Giant waves, a glorious coastline and a treasure chest of historical detail and fantastic adventure are just some of the elements of a new maritime book on the Wild Coast.
Navigating South Africa’s Wild Coast — A Transkei Maritime Story is the latest work from Bay author, researcher, publisher and photographer Colin Urquart and on this occasion he has shared the writing with his wife Lynette.
Urquart said on Friday they had delved back through the centuries to the earliest human activity on the Wild Coast and taken the story through to include some of the latest maritime incidents and issues.
“We go back to the Khoi, the hunter-gatherer people who first inhabited this coast, and then follow the subsequent stories of ivory hunters, missionaries, traders, soldiers and the new age of tourism.”
He said coastal sea trade had expanded from the Cape towards Natal and boat captains had begun seeking safe anchorage in or just off the various rivers along the Wild Coast, to land and ship cargo.
“The wild seas and rocky shores continued to take their toll and the bones of many vessels lie hidden along this coast.
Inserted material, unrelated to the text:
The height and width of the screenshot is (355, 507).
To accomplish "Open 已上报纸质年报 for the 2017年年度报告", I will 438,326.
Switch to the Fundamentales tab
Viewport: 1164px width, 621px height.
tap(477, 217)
“We tell some of the little-known stories of shipwreck survivors and we look at the phenomenon of the giant wave in which weeks of easterlies cause long troughs and then gale-force westerlies push against this flow.
“These rogue waves have featured in a number of shipwrecks off the Wild Coast including, it is thought, in the famous disappearance of the British passenger/cargo ship Waratah in 1909.”
Urquart said he had started his love affair with the Wild Coast when he visited the area for the first time as a photographer working for the Eastern Province Herald to cover the 1977 floods.
“My time there and my interest in maritime matters came together in 1996 when the Cordigliera sank off Port St Johns and I was part of the team that helped rescue the African penguins affected by the oil slick from the wreck all the way down here in Algoa Bay.”
He said Navigating the Wild Coast was the product of years of research that had been hampered by the closure six years of the Africana section of Gqeberha’s main library, for refurbishment.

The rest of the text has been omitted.